Voor een christelijke film is het altijd lastig om een publiek te vinden buiten de eigen congregatie. Niet-christenen staan vaak bij voorbaat afkeurend tegenover een film die wordt aangekondigd als ‘christelijk’. Dat je het niet met de belangrijkste boodschap van de film eens bent, hoeft echter niet te betekenen dat de film je niet kan vermaken. Zo lang er een interessant verhaal wordt verteld met goede acteurs, zou het niet uit moeten maken dat de christelijke moraal er dikker bovenop ligt dan normaal. Het is de film in zijn geheel die beoordeeld dient te worden, niet alleen de boodschap.

‘Saving God’ is in Amerika op de christelijke markt goed ontvangen. Volgens producent André van Heerden werden mensen er zelfs zo door geraakt, dat hij niemand kent die aan het einde van de film niet een traantje heeft moeten laten. Daarom werd besloten de prent ook beschikbaar te maken voor de seculiere markt, oftewel: de dvd-schappen van reguliere winkels en online warenhuizen. Men had er duidelijk vertrouwen in dat er een zinvolle bijdrage werd geleverd aan het reeds bestaande filmaanbod. En dat is misschien ook wel zo, maar dan toch vooral in het segment ‘slechte B-films’.

‘Saving God’ is namelijk een tenenkrommende film met een script dat rammelt aan alle kanten en dat bol staat van de voorspelbare clichés. In de eerste scène zien we Armstrong Cane (Ving Rhames), wit boordje om de hals en bijbel in de hand, het graf van zijn ouders bezoeken. Al snel blijkt uit zijn monoloog dat zijn jaren in de gevangenis wegens moord hem ‘veranderd’ hebben en dat hij nu als predikant het werk van zijn vader over wil nemen. (In Amerika heb je blijkbaar geen opleiding nodig om predikant te worden.) Plechtstatig scandeert hij de meest waardevolle les die zijn pa hem heeft bijgebracht: dat hij zijn kudde schaapje voor schaapje bij elkaar moet zien te scharrelen. Schaapje nummer één blijkt zich toevalligerwijs voor het vervallen kerkgebouw op te houden in de vorm van knullig drugsdealertje Norris (Dwain Murphy).

Norris weet niet zo goed wat hij met zijn leven aan moet, zo blijkt al vrij snel uit een dialoog met zijn vriendinnetje Ashley (een volstrekt amateuristische Genelle Williams), die wel kan zeggen dat ze naar een andere stad gaat verhuizen, maar er de hele film maar niet aan toekomt om hem te vertellen dat ze zwanger is.
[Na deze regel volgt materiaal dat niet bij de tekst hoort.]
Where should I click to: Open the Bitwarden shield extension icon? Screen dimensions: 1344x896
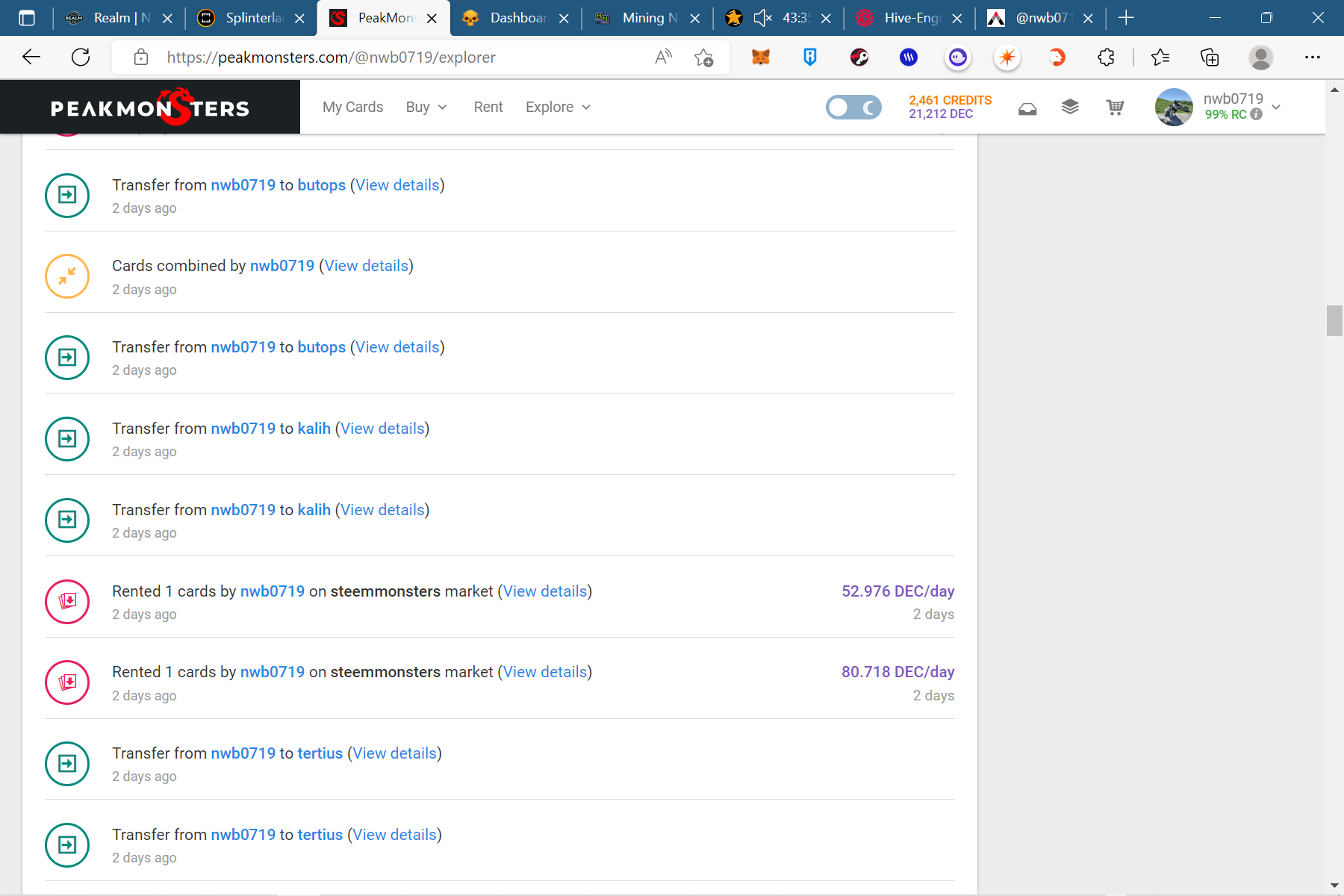coord(809,57)
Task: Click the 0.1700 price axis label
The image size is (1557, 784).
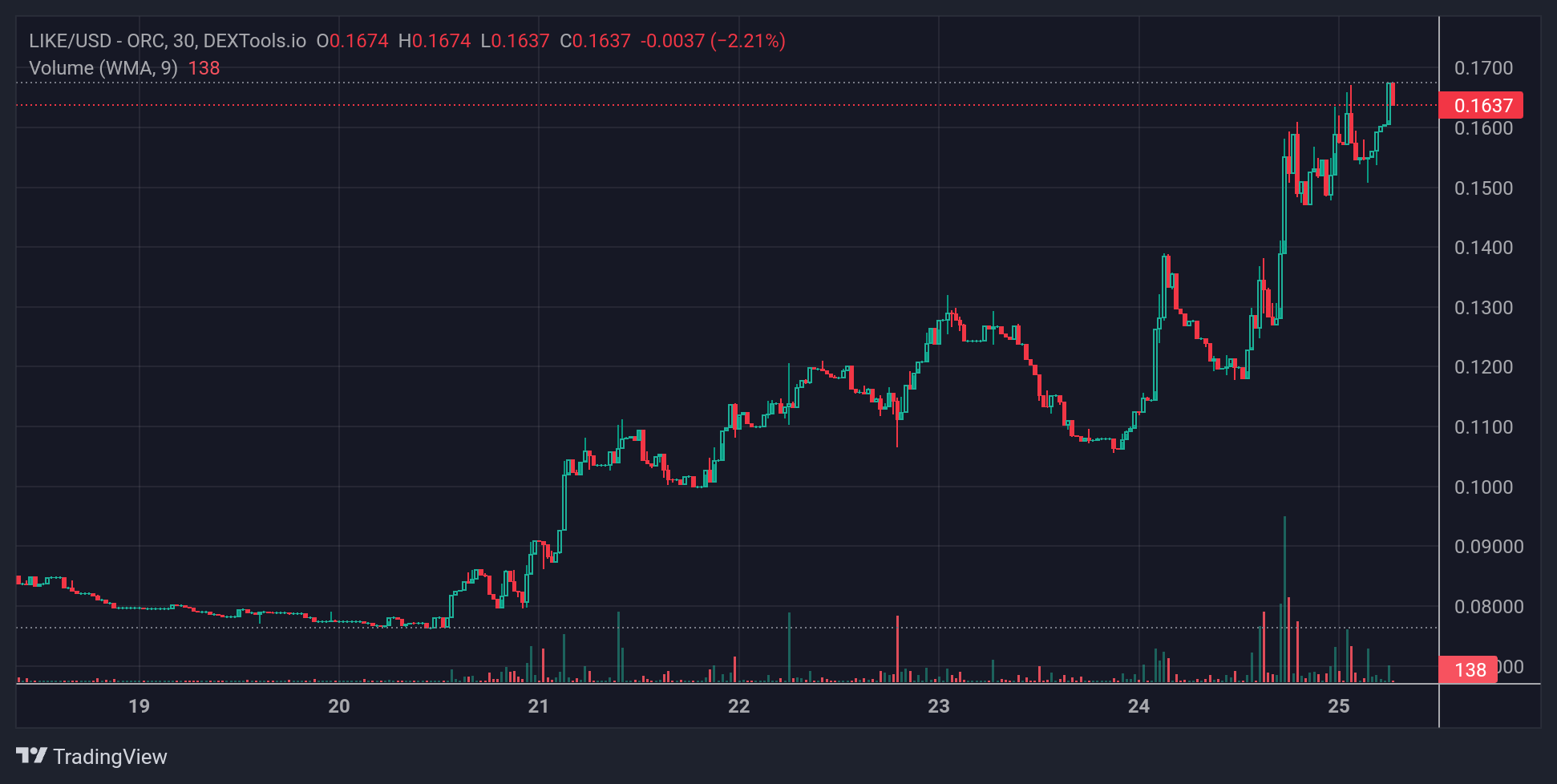Action: click(x=1483, y=68)
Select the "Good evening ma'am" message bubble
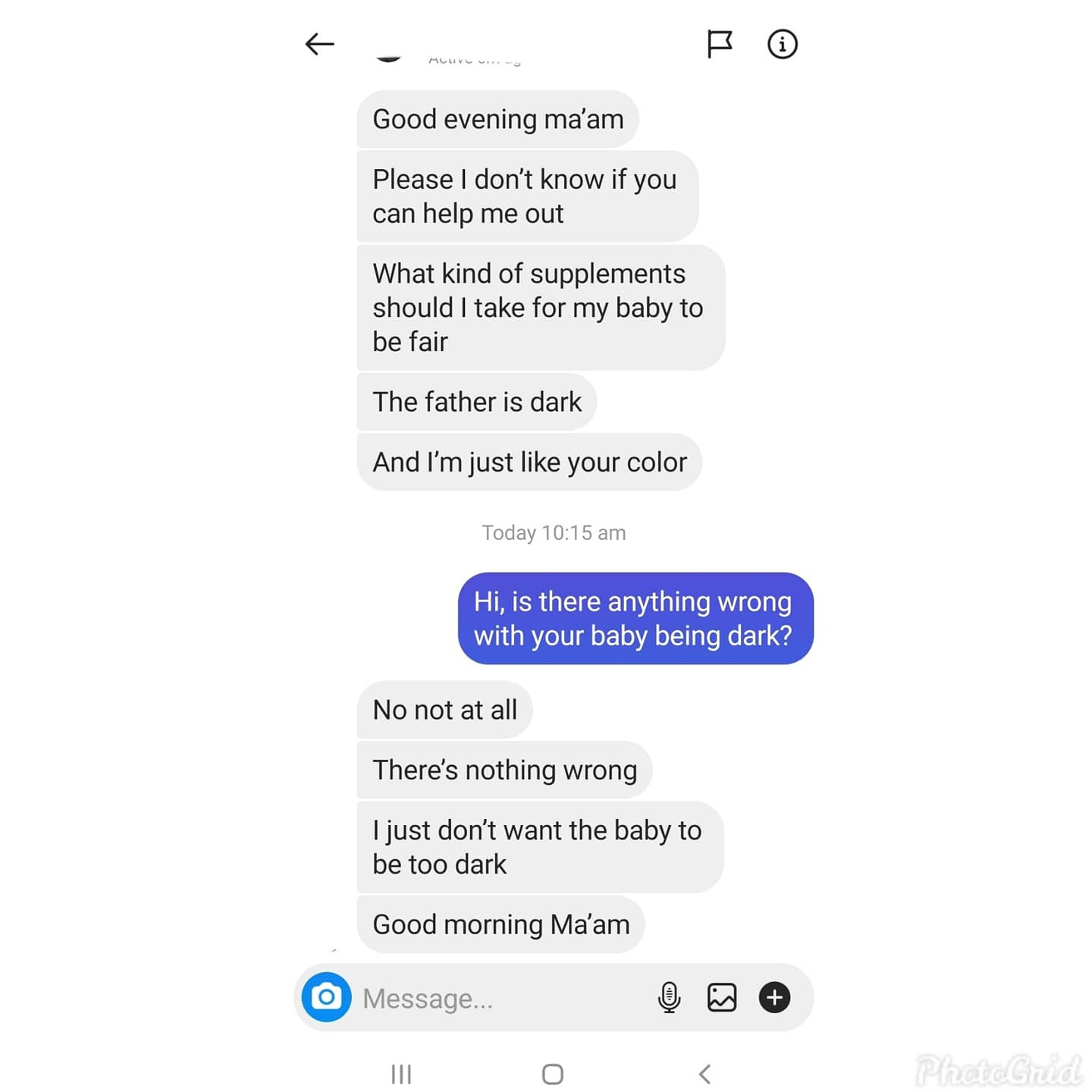Screen dimensions: 1092x1092 tap(497, 119)
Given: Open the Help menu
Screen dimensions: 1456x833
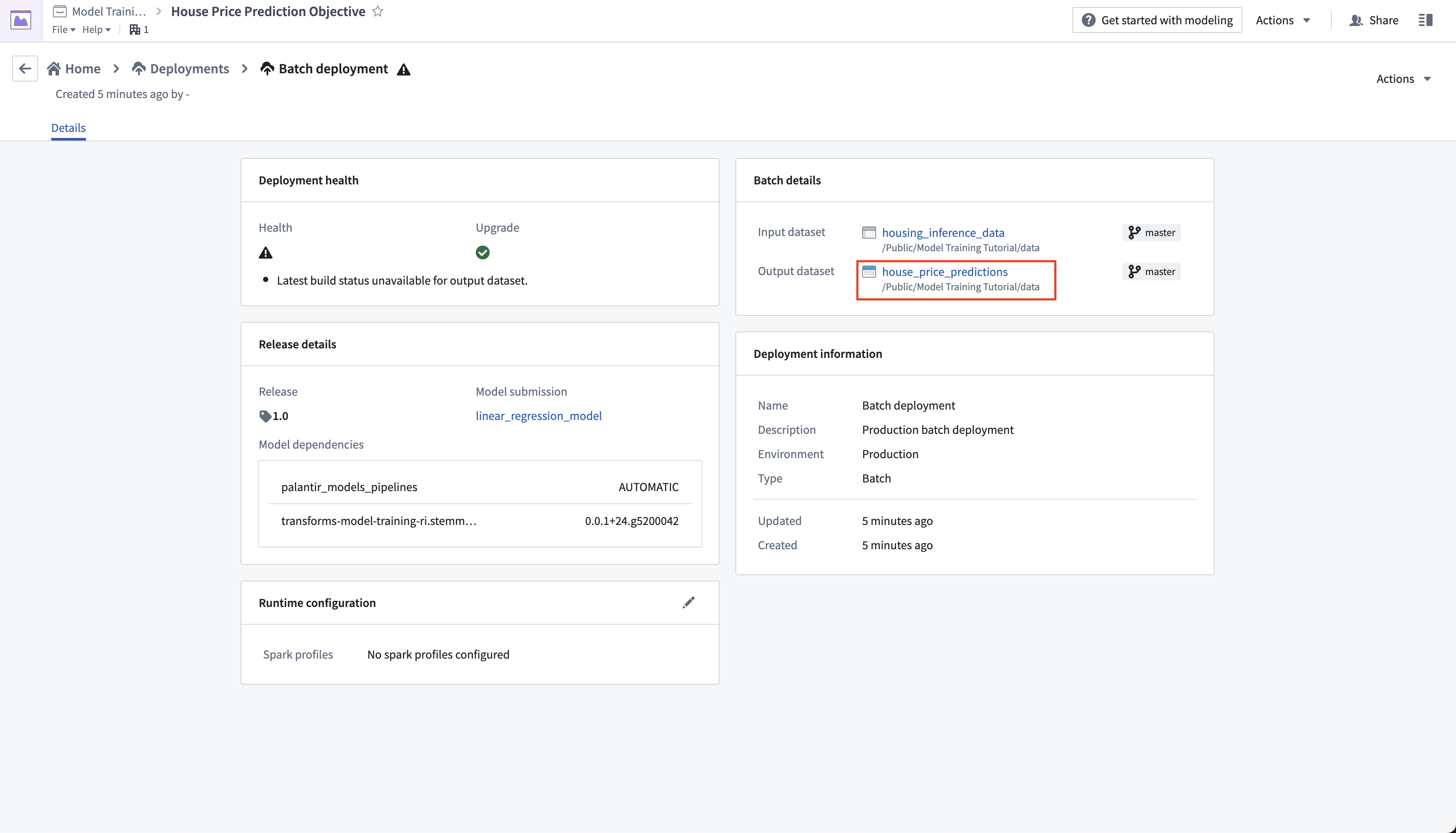Looking at the screenshot, I should pyautogui.click(x=96, y=29).
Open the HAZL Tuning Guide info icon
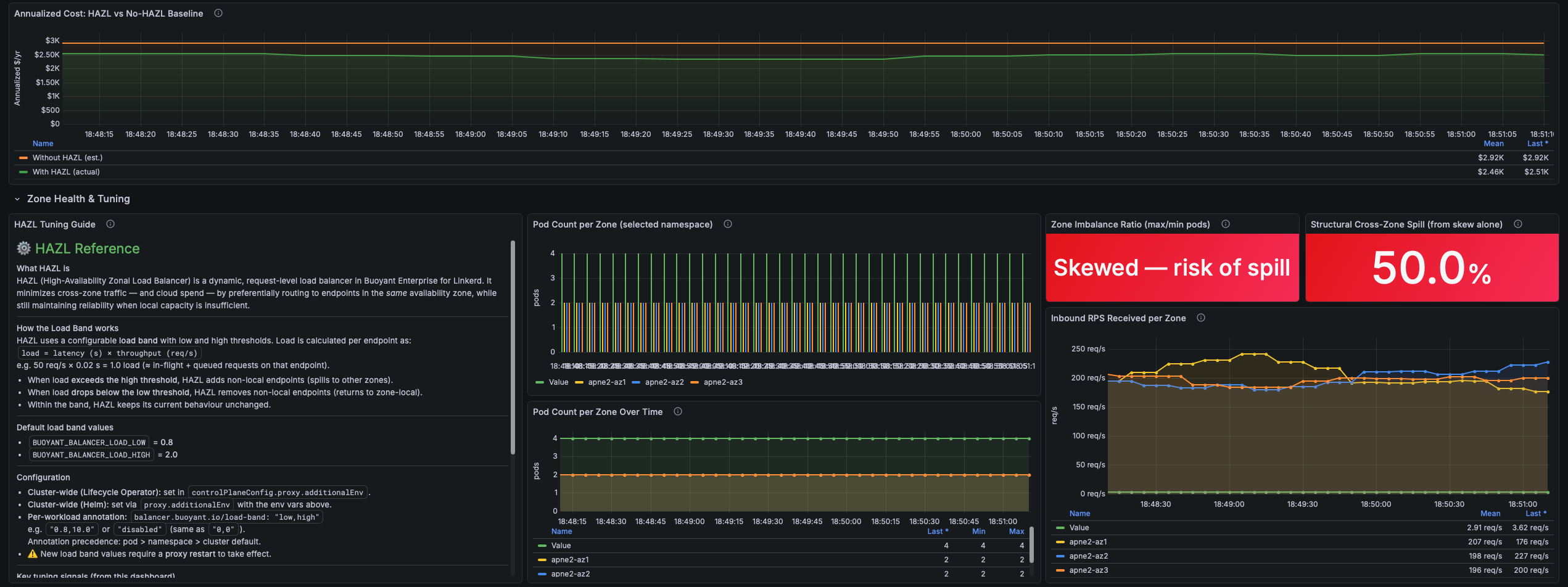1568x587 pixels. click(x=110, y=224)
Maar er gloort hoop voor Norris, want dominee Cane wil hem onder zijn hoede nemen. Alleen is Norris’ baas Blaze (Dean McDermott) daar niet zo blij mee.

Het moge duidelijk zijn waar het vanaf hier heengaat. Maar de manier waarop is zo volkomen ongeloofwaardig dat het bijna lachwekkend is. Een paar voorbeelden. Blaze ligt in scheiding (of is al gescheiden), maar hij wil met hangende pootjes terug naar vrouw en kindertjes (een mietje van een drugsbaas dus). Laat nou zijn vrouw één van de handvol bezoekers zijn van de eerste preek van dominee Cane. Of wat dacht u hiervan: Norris, die al tijden niks staat uit te vreten en zichzelf aan het begin van de film absoluut niet oud ziet worden met Ashley, stuurt vanuit het niets zijn cijferlijsten naar een opleiding bij Ashley’s nieuwe thuis in de buurt. Alsof probleemjongeren dat spontaan doen…

Nee, die zogenaamde bendeproblemen worden in deze film voorgesteld als een lachertje. In elke andere B-film zou Blaze bijvoorbeeld een loser van jewelste zijn, maar in deze film is hij zogenaamd de grote gemene drugsbaas. Volstrekt ongeloofwaardig dus. En dat is het grote probleem van de film. Hij geeft een bijna karikaturale voorstelling van de wereld, met daarin bijzonder slecht uitgewerkte personages. Die ook nog eens met elkaar gemeen hebben dat ze volstrekt onwillekeurige acties uitvoeren die absoluut niet te rijmen zijn met de zogenaamde karakterontwikkelingen in het script.

Het is jammer van de paar acteurs die redelijk tot goed werk afleveren. Ving Rhames weet maar ternauwernood te overtuigen, maar Dean McDermott levert op zich knap werk. Zeker zijn laatste scène is qua acteerwerk fantastisch, ware het niet dat zijn monoloog volstrekt uit de lucht gegrepen is. Neen, deze film slaat de plank lelijk mis door het volstrekt beroerde script. Zonde.